Lo cierto es que el rompimiento de las relaciones sociedad-naturaleza hoy se coloca en el centro de la discusión y obliga a repensar el modelo depredador que hemos construido. Territorios que han sido expuestos a megaproyectos, a tala inmoderada, economías extractivas y producción agrícola exacerbada, donde el cambio climático y la pérdida de biodiversidad son elementos clave para entender nuestra situación de riesgo-desastre. En las ciudades del Sur global, la urbanización desmedida, la pobreza creciente, la marginación, la falta de planeación y sus condiciones ambientales, higiénicas y de salud son la cara de la moneda más vulnerable a las nuevas vicisitudes, a los próximos riegos, a la expansión de enfermedades y pandemias. Un mundo desbocado, donde hoy no hay respuestas únicas y nuestra fragilidad es patente y cotidiana.

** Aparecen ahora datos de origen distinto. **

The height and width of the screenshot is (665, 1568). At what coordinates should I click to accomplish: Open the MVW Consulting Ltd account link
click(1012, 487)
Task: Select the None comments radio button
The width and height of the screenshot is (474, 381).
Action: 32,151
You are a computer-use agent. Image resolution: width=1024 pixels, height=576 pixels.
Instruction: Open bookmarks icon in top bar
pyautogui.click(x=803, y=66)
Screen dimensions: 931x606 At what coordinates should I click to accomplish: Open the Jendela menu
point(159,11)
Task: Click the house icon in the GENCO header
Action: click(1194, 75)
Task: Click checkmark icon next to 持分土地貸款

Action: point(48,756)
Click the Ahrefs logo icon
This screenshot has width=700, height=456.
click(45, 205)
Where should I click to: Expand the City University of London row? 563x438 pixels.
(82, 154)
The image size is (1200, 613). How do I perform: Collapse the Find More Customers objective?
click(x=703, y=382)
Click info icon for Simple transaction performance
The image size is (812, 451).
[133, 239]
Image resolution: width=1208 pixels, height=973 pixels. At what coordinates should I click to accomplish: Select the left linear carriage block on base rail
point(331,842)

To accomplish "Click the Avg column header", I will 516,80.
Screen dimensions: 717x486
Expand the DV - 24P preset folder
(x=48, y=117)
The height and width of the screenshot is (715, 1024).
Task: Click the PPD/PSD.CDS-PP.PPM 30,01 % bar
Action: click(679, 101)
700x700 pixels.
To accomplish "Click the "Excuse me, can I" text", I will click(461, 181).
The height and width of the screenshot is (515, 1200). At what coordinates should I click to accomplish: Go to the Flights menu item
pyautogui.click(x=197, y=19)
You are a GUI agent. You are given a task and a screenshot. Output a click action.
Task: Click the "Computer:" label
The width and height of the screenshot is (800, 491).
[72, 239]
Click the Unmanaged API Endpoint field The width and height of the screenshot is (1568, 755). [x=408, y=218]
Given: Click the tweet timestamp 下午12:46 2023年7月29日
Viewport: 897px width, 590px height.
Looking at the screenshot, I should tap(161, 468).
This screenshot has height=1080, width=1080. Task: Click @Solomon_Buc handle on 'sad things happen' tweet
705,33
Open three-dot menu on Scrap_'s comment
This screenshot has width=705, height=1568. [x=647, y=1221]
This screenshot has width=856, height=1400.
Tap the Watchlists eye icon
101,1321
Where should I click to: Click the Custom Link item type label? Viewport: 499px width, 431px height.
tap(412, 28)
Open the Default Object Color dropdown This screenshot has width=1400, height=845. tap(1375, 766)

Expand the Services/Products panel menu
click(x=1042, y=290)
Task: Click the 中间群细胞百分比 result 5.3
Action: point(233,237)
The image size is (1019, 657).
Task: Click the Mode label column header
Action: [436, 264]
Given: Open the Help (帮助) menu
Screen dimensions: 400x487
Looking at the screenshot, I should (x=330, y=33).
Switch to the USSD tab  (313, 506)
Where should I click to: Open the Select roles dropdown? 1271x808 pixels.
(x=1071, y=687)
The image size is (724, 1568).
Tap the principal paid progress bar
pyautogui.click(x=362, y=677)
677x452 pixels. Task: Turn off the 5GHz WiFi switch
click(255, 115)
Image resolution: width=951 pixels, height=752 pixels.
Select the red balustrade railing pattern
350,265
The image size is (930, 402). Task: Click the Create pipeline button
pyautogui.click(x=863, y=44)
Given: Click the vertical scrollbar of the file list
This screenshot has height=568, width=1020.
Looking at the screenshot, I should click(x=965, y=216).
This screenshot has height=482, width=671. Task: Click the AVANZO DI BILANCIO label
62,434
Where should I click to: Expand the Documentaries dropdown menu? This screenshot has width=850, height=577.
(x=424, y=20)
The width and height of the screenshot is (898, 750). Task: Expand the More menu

Si bien es cierto que las actividades antropogénicas ligadas a un modelo de crecimiento han deteriorado nuestro entorno al causar daños muchas veces irreversibles, también es importante destacar que como sociedad hemos creado las herramientas teórico-científicas para combatir de manera efectiva los retos que la pandemia del Covid-19 nos presenta. Pues, a diferencia de la fiebre bubónica en el Medioevo o la influenza española de 1918, el avance científico-democrático permite encontrar posibles salidas a la actual pandemia como lo son los medicamentos y las vacunas. La razón y la ciencia pueden mejorar el florecimiento humano y buscar soluciones a los problemas actuales (Pinker, 2018).
Para el historiador Yuval Noah Harari (2020)), esta enfermedad no es la peste negra, sino que la crisis provocada por la Covid-19 nos permite tener opciones entre el aislamiento individualista o la solidaridad social; entre la vigilancia totalitaria y centralizada o el empoderamiento ciudadano, conceptos clave en la democracia contemporánea.
Ante este panorama donde el riesgo se hace patente y la unión del miedo y la angustia es cotidiana, donde poblaciones enteras sufren de vulnerabilidad económica, social y política acumulada, es pertinente empezar a diseñar estrategias de análisis que puedan abordar desde una visión solidaria y de empoderamiento, basada en la razón y la ciencia, los retos y desafíos que hoy enfrentamos en diferentes espacios. Analizar nuestros comportamientos con la naturaleza, fomentar sistemas de cuidado y de tecnologías alternativas, establecer modelos socioeconómicos y sociotecnológicos acordes con el cuidado de los recursos naturales, reducir las emisiones de gases de efecto invernadero, proteger la biodiversidad, combatir la pobreza y la marginación, impulsar economías de círculo cerrado, generar foros que fortalezcan la gobernanza del riesgo, empoderar a las comunidades (percepción + vulnerabilidad), son tan sólo algunas acciones que requieren urgencia y rapidez.